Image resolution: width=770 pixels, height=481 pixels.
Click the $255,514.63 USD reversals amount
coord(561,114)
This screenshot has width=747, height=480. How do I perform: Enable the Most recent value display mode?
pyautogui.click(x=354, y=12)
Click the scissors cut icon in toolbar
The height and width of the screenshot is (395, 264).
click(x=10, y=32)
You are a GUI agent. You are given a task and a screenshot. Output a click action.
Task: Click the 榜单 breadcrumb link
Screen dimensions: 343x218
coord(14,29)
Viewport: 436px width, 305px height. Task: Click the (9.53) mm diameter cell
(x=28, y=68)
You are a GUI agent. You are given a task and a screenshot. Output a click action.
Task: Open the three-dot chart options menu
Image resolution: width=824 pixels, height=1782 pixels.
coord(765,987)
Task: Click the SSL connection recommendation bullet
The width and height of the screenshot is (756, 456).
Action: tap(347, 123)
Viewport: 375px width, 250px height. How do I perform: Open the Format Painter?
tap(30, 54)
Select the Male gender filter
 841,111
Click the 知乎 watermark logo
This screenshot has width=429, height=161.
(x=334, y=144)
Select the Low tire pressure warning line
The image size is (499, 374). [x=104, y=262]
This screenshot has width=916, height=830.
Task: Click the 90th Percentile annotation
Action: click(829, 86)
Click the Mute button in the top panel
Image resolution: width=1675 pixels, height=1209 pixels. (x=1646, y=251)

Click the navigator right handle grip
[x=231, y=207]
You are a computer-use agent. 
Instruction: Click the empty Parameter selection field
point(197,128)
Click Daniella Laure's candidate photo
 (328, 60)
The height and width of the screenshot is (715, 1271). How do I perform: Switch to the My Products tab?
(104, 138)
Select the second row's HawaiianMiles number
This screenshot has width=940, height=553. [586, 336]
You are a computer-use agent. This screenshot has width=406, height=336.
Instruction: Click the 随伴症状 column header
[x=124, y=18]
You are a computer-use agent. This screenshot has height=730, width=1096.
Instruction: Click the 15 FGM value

**********

To do >> Pull every line containing the word "agent" out of the material.

Solution >>
You are a GUI agent. You are given a task and a screenshot. Output a click action.
You are a GUI agent. You are given a task and a screenshot. Output a click action.
You are a computer-use agent. 
You are a computer-use agent. This screenshot has width=406, height=336.
You are a computer-use agent. This screenshot has height=730, width=1096.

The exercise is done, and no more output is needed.